SOJA – CBOT inicia a semana com novas altas, superiores a 20 cents, operando em U$ 15,67/maio neste momento, manhã de segunda-feira. Esta é a décima sessão seguida de alta; a posição presente opera no maior patamar em quase nove anos.
– O mercado segue sustentado pelo aperto no quadro de oferta e demanda global. Os estoques norte-americanos e mundiais estão nos menores patamares em vários anos. Além disto, as perspectivas climáticas sugerem mais percalços pela frente.
– O mercado continuará atento em relação ao plantio da nova safra dos EUA. Logo mais, no fim da tarde, o USDA irá divulgar uma nova atualização sobre o andamento dos trabalhos de campo; na semana passada 3% das áreas estavam semeadas.
– O mercado também segue atento em relação ao atraso da colheita da Argentina, que está em cerca de 30%, com perda de produtividade por irregularidades climáticas. No Brasil, a colheita está na reta final, com 91,3% já finalizado (ante 94,3% da mesma época do ano passado) de acordo com levantamento da consultoria Safras & Mercado.
– O mercado interno segue com novas e consistentes altas de preço. O volume de negócios, porém, tende a se manter restrito. Os produtores contam com boa capitalização e grande volume vendido de forma antecipada.
– Com as recentes altas em Chicago, os prêmios se apresentam em queda nos portos brasileiros. No mercado spot são cotados entre 25 e 10 cents negativos. Para junho / julho são indicados entre 10 e 30 cents sobre a CBOT e entre 70 e 80 para agosto.
– Indicações de compra no mercado pronto, no oeste do estado, na faixa entre R$ 177,00/178,00 por saca; indicações que podem avançar para R$ 179,00/180,00 para junho/julho. Em Paranaguá, no mercado spot, interesse entre R$ 183,00/185,00 – dependendo de prazos de entrega e pagamento e, no interior, também do local de embarque.

MILHO – CBOT opera novamente em alta, com posições presentes no limite de alta de 25 cents, cotada em U$ 6,80/maio, neste momento, manhã de segunda-feira. Mercados seguem em alta devido ao clima adverso nas Américas do Sul e Norte; além disto, a demanda global se mantém aquecida mesmo num cenário de estoques apertados. Na semana anterior, a posição maio subiu 12%.
– O USDA reportou na semana passada venda de milho na ordem de 0,33MT para destinos não revelados, além de 0,13MT para a Guatemala.

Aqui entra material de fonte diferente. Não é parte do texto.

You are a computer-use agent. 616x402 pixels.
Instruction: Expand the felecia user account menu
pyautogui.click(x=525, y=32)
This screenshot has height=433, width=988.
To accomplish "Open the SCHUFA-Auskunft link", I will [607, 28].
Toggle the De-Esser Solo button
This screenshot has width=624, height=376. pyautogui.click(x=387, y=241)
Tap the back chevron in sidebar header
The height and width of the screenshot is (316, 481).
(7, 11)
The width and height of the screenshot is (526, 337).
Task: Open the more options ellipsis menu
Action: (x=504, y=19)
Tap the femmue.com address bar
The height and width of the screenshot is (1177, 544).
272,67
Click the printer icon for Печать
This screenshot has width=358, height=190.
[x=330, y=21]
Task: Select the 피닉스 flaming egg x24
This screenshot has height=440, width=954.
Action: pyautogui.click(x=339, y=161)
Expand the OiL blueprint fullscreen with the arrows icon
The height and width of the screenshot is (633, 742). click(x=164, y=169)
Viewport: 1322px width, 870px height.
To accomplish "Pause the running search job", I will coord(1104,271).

Ambas as negociações são para embarque na temporada 2021/22.
– A colheita de milho verão atinge 82,7% em termos de Brasil, ante 80,1% da mesma época do ano passado e média de 5 anos de 85,6%. Por estado, a coleta está em 97,5% no Rio Grande do Sul, 97,4% no Paraná, 96,3% em Santa Catarina, 92,3% em São Paulo, 82,1% em Mato Grosso do Sul, 78,2% em Mato Grosso, 67,8% em Goiás/Distrito Federal e 49,9% em Minas Gerais.

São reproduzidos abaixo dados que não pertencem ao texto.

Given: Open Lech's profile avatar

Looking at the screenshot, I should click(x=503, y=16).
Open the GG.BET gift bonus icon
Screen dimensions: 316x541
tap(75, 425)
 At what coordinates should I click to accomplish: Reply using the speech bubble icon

– No mercado interno, o volume de oferta tende a ficar ainda mais limitado, diante das altas no mercado internacional e das preocupações crescentes com irregularidades climáticas. As chuvas esperadas no último fim de semana, notadamente em áreas do Paraná e Mato Grosso do Sul, frustraram todas as expectativas e mantém o cenário de aprofundamento das perdas das lavouras de safrinha. De outro lado, o forte incremento no custo dos insumos vem impondo dificuldades para a cadeia produtiva de carnes, que vem reduzindo o alojamento de animais.

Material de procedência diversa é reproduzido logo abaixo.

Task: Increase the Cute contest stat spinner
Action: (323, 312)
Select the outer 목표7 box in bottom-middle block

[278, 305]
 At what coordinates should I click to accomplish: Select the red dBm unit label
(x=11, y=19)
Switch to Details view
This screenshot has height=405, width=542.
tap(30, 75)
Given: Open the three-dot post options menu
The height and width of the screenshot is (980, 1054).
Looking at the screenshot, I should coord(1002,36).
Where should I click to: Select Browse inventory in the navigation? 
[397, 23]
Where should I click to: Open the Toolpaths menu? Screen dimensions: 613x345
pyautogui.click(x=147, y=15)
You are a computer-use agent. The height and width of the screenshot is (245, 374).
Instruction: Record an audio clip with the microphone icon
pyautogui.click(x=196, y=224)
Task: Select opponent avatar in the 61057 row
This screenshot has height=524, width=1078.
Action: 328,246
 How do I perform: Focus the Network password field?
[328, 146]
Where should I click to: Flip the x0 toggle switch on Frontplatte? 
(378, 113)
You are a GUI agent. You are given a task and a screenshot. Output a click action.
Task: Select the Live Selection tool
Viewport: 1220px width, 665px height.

– Interesse de compra, no oeste do estado, na faixa de R$ 103,00/104,00 por saca, dependendo de localização e prazo; em Paranaguá, indicações na faixa de R$ 84,00/86,00 por saca para embarque em julho/agosto.

CÂMBIO – Dólar opera em leve queda neste momento, cotado em R$5,48. Na sexta-feira, fechou em R$ 5,499. (Granoeste – Camilo / Stephan).